Governor Nye was often absent . . . as Acting Governor] For four years Nye was a driver for his brother’s stagecoach line, hauling passengers and express on its Syracuse-Albany run, before studying law in Troy, New York, and being admitted to the New York State bar in 1839. Orion’s longest stint as acting governor was between December 1862 and July 1863, while Nye was on one of his frequent political forays outside Nevada (Samon 1979, 16; OC and SLC to MEC, 29, 30, and 31 Jan 1862, L1, 145–46 n. 2).

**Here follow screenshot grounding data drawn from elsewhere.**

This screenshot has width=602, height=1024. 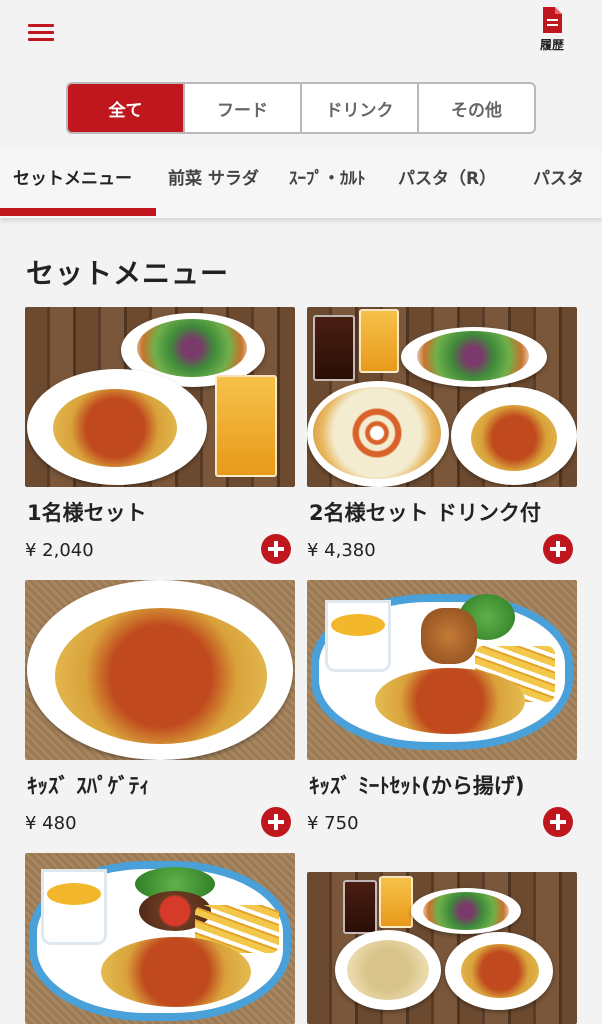 I want to click on history-button: 履歴, so click(x=552, y=30).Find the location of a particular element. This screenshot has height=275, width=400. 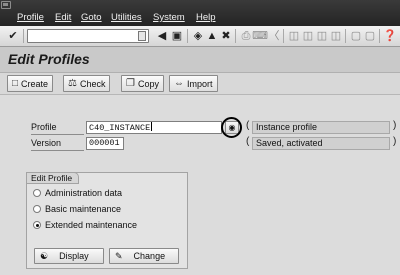

cancel-icon: ✖ is located at coordinates (226, 36). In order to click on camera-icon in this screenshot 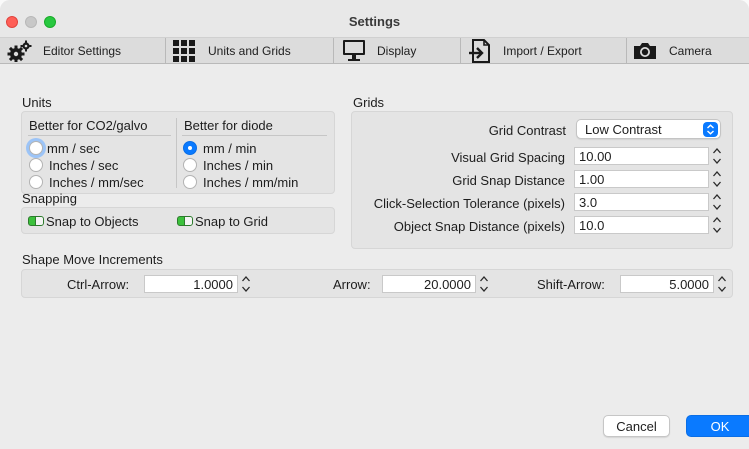, I will do `click(645, 51)`.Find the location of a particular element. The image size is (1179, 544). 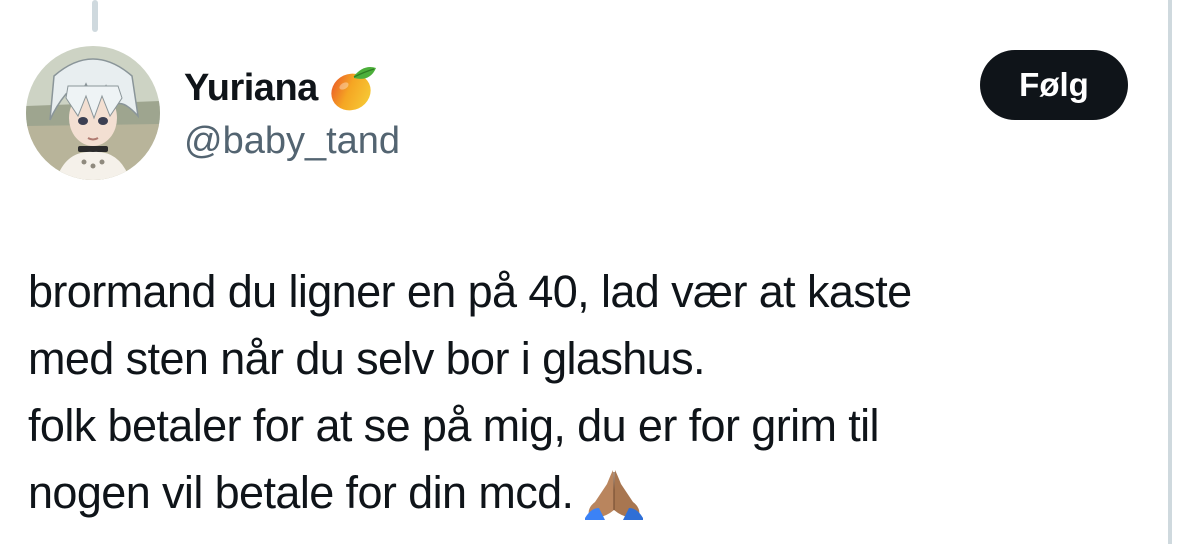

avatar-image is located at coordinates (93, 113).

He recklessly built and furnished a house at a cost of twelve thousand dollars] In November 1863 Orion paid George B. Cowing $1,100 for the plot of land at the northwest corner of Spear and Division streets in Carson City. There he built the two-story clapboard house which, somewhat renovated, still stands today. Shortly after it was completed in early 1864, the house and its furnishings were assessed at a taxable value of $3,250. Orion and his wife, Mollie, sold the property on 14 August 1866, after they had already left Nevada (Rocha 2000; Jeffrey M. Kintop [Nevada state archivist], personal communication, 3 Jan 2012, CU-MARK).
Source documents.
TS1 Typescript, leaves numbered 618–25 (altered in pencil to 627–34), made from Hobby’s notes and revised.Times Clipping from the New York Times, 1 April 1906, 1, attached to TS1: ‘PROMOTION FOR . . . his course.’ (3.5–41).

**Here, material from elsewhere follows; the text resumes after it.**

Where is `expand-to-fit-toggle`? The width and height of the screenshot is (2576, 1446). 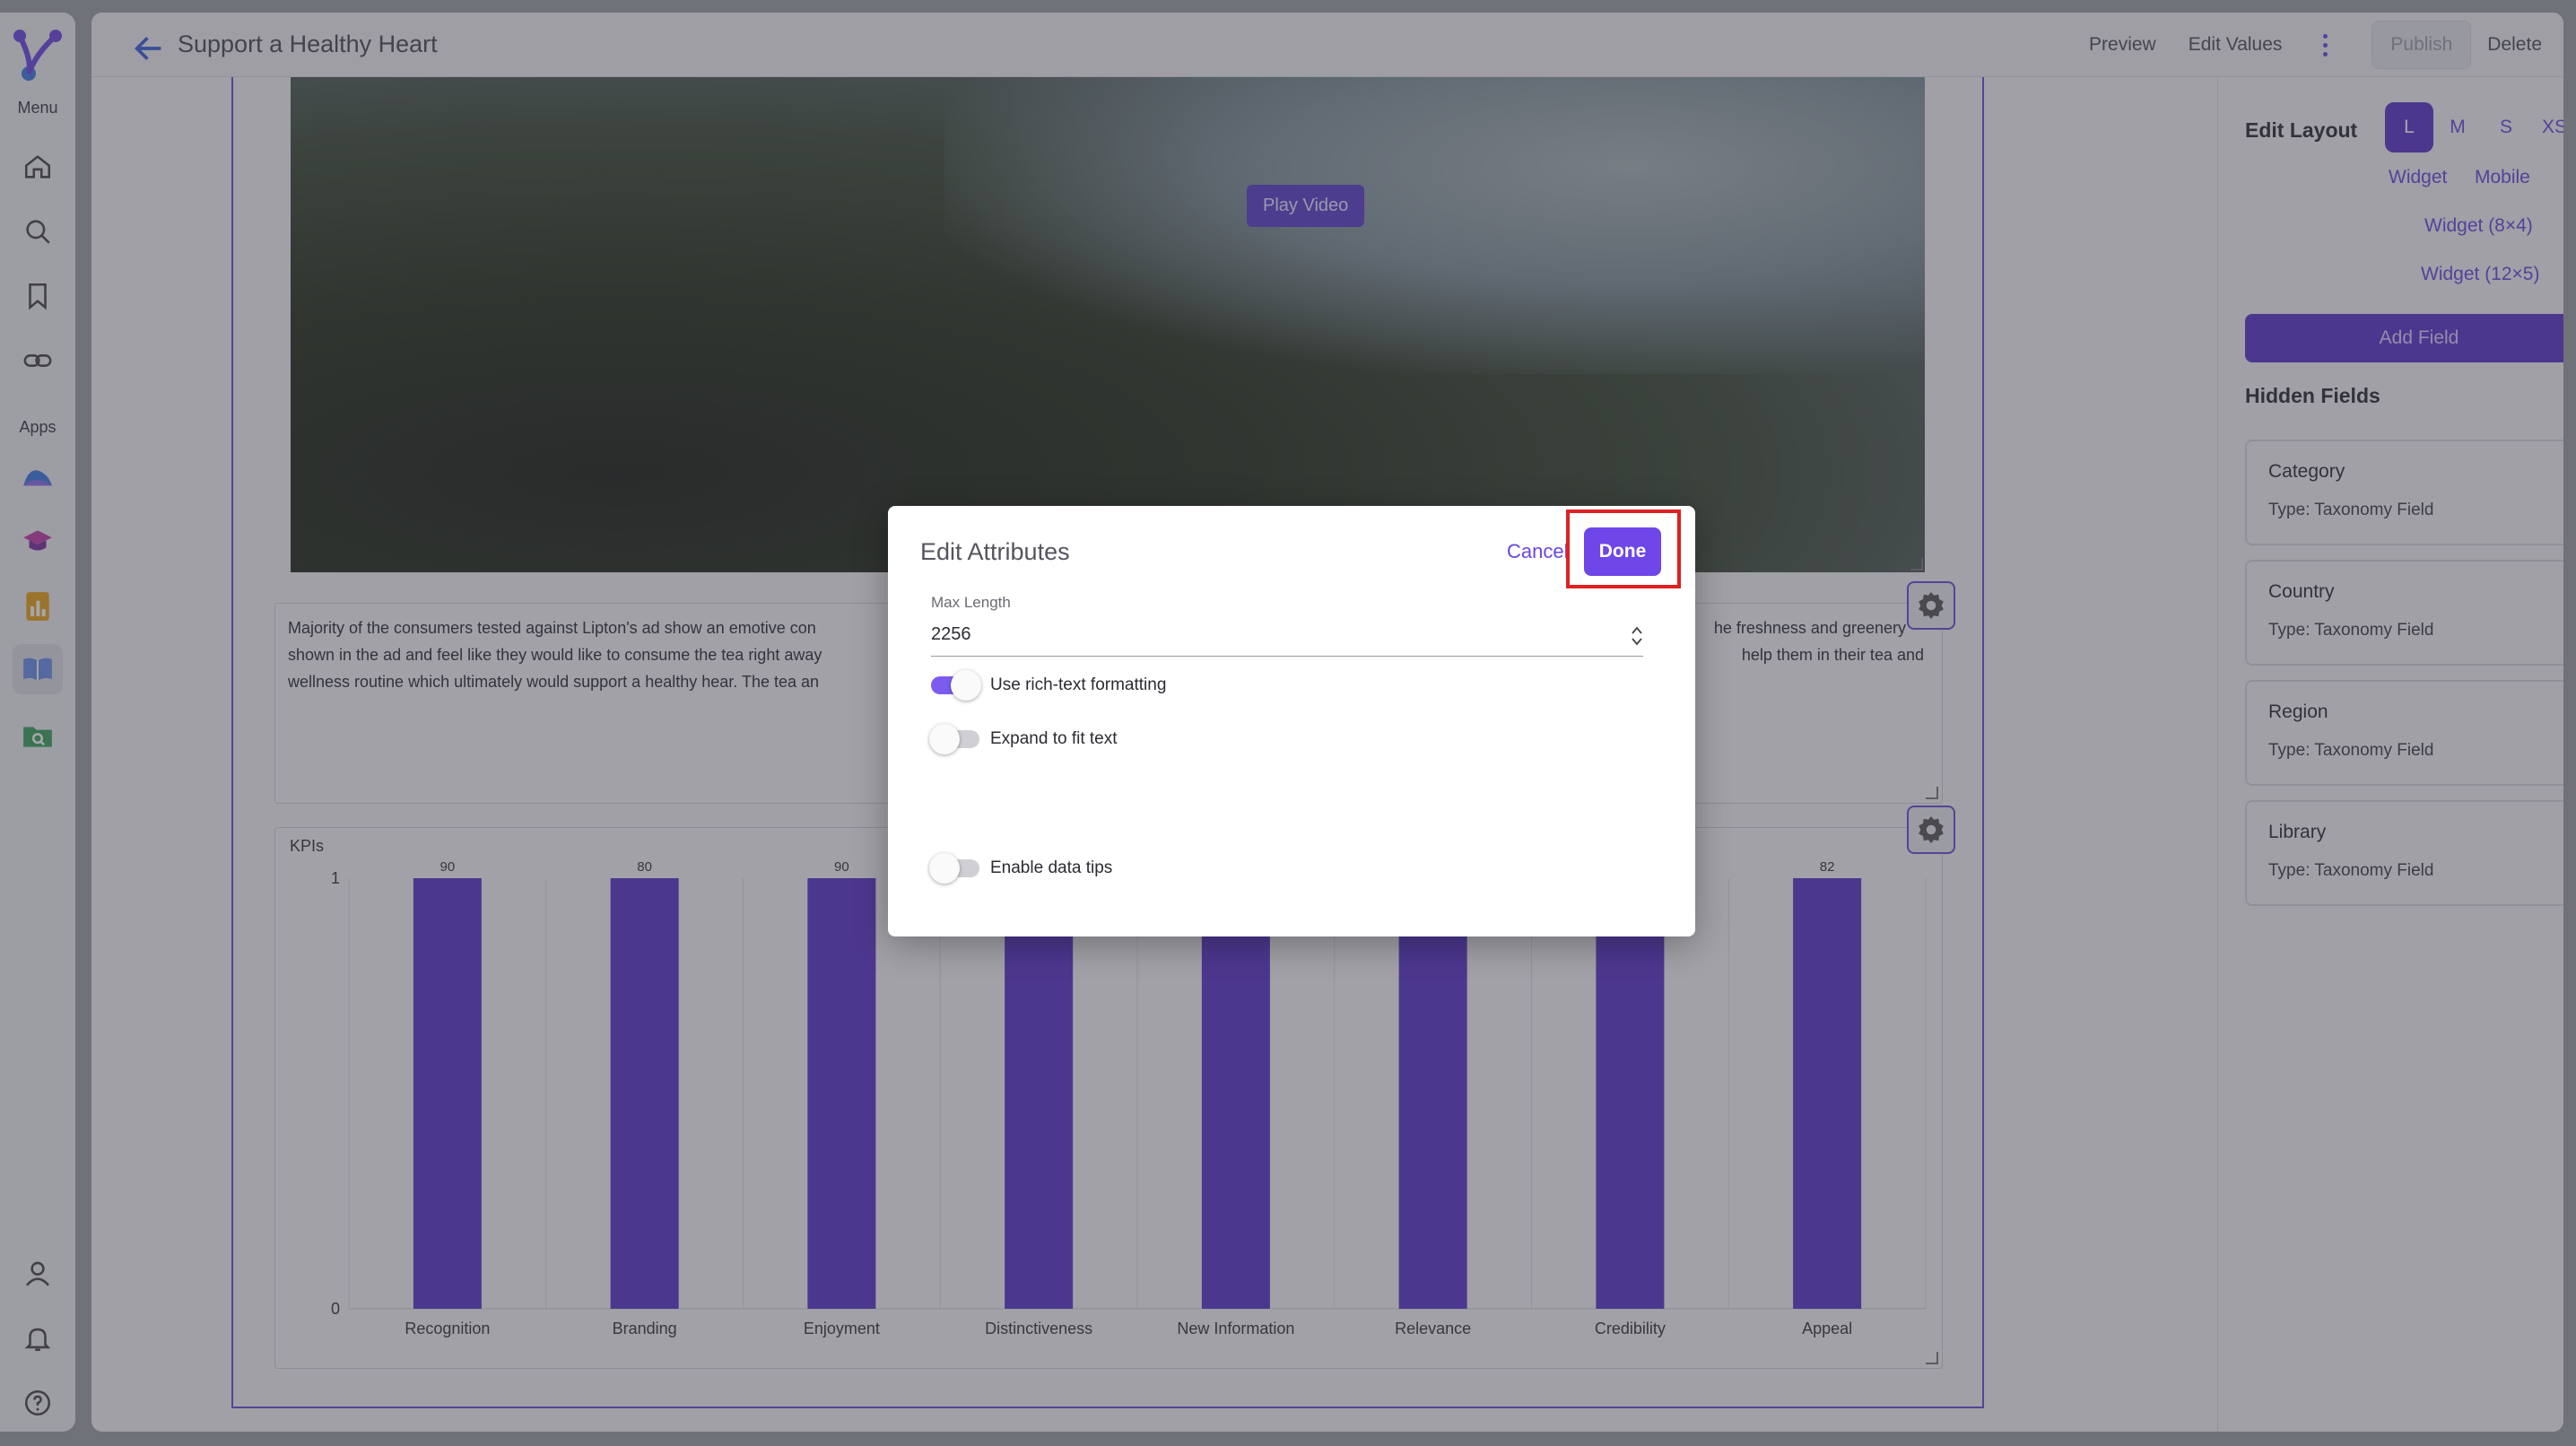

TS2 Typescript, leaves numbered 772–80, made from the revised TS1 with the attached Times clipping and further revised.
NAR 11pf Galley proofs of (projected) NAR 10–11, typeset from the revised TS2 and further revised (the same extent as NAR 11), ViU.

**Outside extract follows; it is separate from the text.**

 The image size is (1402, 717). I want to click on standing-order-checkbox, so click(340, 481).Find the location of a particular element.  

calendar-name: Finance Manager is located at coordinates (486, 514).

NAR 11 North American Review 184 (1 February 1907), 229–32: ‘The Government . . . disaster followed.’ (3.43–6.12).
TS1 begins with Clemens’s dictated request that the Times clipping be pasted in at the beginning of the dictation, which has been treated here as an authorial direction rather than as text (see entry at 3.5). Clemens revised TS1 and his changes are incorporated in TS2. Clemens further revised TS2 to serve as copy for NAR, deleting the opening section (up to ‘To continue.’ at 3.42) in blue pencil.
NAR 10 was originally to comprise excerpts from the ADs of 28 March, 29 March, and 2 April 1906; the galley proofs were typeset as a consecutive batch, and this proof was revised by Clemens. Starting with the issue of 4 January 1907, however, the issue length of the North American Review was changed from 128 pages to 112. The autobiography installments, which had generally run between 10 and 14 pages, had to be shorter, and the proposed installment was split: in consequence, NAR 11 is made up of an excerpt from the present dictation, coupled with excerpts from the AD of 29 March 1906 (misdated 28 March in NAR).